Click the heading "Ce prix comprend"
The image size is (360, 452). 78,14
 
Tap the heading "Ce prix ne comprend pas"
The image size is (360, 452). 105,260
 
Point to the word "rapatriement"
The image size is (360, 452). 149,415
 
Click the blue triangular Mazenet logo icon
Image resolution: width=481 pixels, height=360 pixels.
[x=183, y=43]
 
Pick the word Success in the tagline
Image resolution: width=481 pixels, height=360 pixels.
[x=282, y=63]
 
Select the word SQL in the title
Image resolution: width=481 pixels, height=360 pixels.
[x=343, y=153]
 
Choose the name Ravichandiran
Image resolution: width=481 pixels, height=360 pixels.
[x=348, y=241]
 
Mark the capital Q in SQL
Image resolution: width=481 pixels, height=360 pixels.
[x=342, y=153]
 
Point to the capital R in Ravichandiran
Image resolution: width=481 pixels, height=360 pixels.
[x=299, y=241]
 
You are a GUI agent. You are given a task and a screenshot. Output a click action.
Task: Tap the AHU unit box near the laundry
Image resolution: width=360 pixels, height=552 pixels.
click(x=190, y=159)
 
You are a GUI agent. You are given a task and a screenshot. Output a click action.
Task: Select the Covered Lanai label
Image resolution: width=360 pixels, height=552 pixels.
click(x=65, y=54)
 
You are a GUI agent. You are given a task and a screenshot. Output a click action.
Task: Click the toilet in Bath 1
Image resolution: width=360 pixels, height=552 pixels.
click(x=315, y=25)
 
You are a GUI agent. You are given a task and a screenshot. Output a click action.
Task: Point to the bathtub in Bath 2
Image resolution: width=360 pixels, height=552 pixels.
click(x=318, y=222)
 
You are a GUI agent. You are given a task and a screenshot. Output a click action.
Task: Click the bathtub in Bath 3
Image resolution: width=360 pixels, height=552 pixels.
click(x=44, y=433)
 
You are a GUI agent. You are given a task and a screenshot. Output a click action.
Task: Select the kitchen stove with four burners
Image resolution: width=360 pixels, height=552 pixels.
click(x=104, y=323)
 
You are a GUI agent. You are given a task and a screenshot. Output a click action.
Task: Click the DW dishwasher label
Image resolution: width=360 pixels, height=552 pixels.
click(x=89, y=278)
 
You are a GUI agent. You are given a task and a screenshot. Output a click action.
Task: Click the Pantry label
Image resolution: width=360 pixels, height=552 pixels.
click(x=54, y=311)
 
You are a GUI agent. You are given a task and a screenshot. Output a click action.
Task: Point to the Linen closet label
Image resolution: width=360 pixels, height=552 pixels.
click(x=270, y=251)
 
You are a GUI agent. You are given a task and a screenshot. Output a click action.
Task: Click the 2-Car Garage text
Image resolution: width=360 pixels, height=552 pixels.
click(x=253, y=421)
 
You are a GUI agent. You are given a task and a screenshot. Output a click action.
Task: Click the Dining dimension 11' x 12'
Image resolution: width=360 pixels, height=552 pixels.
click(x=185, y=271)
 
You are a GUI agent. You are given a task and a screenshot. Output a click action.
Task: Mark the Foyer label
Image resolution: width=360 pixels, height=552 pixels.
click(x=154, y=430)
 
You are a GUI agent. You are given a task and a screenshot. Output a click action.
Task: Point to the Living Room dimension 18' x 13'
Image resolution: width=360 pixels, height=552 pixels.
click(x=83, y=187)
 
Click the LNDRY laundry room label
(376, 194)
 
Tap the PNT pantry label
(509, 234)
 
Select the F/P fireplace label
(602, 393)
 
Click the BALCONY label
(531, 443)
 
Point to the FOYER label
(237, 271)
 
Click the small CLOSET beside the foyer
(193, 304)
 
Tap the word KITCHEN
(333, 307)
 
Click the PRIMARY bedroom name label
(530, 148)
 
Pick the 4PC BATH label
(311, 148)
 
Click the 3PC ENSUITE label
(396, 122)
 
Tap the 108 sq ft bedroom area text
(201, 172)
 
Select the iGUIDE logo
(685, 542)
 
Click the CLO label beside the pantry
◆ ◆ ◆
* **Aim of the exercise**
Starting at the line that contains "Select the F/P fireplace label" and continuing to the end of the data, render each nonblank line as a row of a Markdown table. Use the columns Row and Data line.

* **Exercise output**
| Row | Data line |
|---|---|
| 1 | Select the F/P fireplace label |
| 2 | (602, 393) |
| 3 | Click the BALCONY label |
| 4 | (531, 443) |
| 5 | Point to the FOYER label |
| 6 | (237, 271) |
| 7 | Click the small CLOSET beside the foyer |
| 8 | (193, 304) |
| 9 | Tap the word KITCHEN |
| 10 | (333, 307) |
| 11 | Click the PRIMARY bedroom name label |
| 12 | (530, 148) |
| 13 | Pick the 4PC BATH label |
| 14 | (311, 148) |
| 15 | Click the 3PC ENSUITE label |
| 16 | (396, 122) |
| 17 | Tap the 108 sq ft bedroom area text |
| 18 | (201, 172) |
| 19 | Select the iGUIDE logo |
| 20 | (685, 542) |
| 21 | Click the CLO label beside the pantry |